At any rate, I don't see how this is a "battle" at all, let alone one that I could lose. Disney's own terms state that you only have to give them 30 days heads up before your closing date, and those same terms also state that if Disney doesn't render a decision before your closing date arrives, then that is considered the same as waiving their right of first refusal.

With that in mind, why would I ever grant them more than the 30 days that they require of me?


----------



## Iestyn5150

DisneyOutsider said:


> It absolutely is the case... Disney does not feel that they are currently bound to a hard time limit in exercising ROFR and you will be out of your own pocket if you wish to challenge them on the issue.

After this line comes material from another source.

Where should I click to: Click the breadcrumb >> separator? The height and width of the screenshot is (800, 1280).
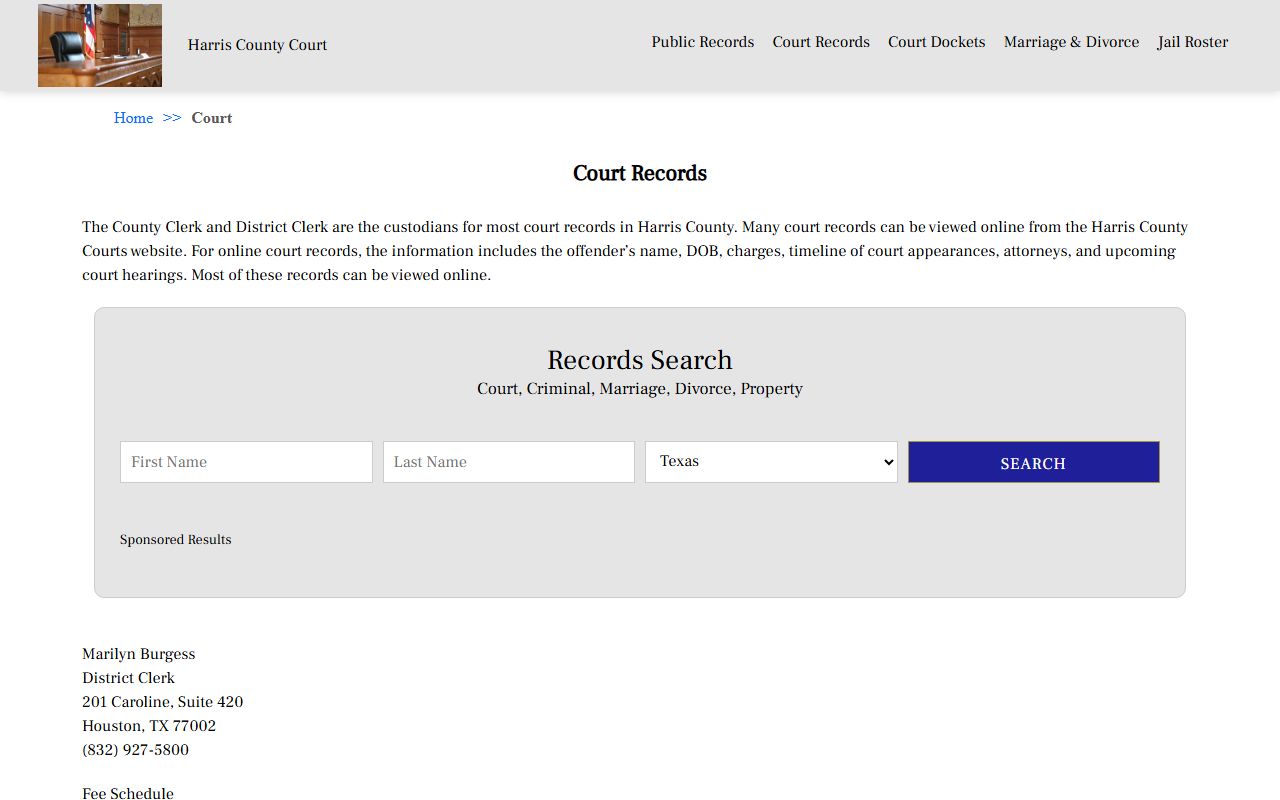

I wasn’t suggesting challenging them, I simply think brokers need to be more open and honest with the timeframe they set out for ROFR. 30 days clearly isn’t correct anymore.


----------



## RamblinWreck

Iestyn5150 said:


> I wasn’t suggesting challenging them, I simply think brokers need to be more open and honest with the timeframe they set out for ROFR. 30 days clearly isn’t correct anymore.


Why not challenge them? It sounds fun to me. Why not play their game by the rules, but keep it as much in your favor as possible? I don't see any good reason to willingly stack the deck against yourself.


----------



## Iestyn5150

RamblinWreck said:


> Why not challenge them? It sounds fun to me. Why not play their game by the rules, but keep it as much in your favor as possible? I don't see any good reason to willingly stack the deck against yourself.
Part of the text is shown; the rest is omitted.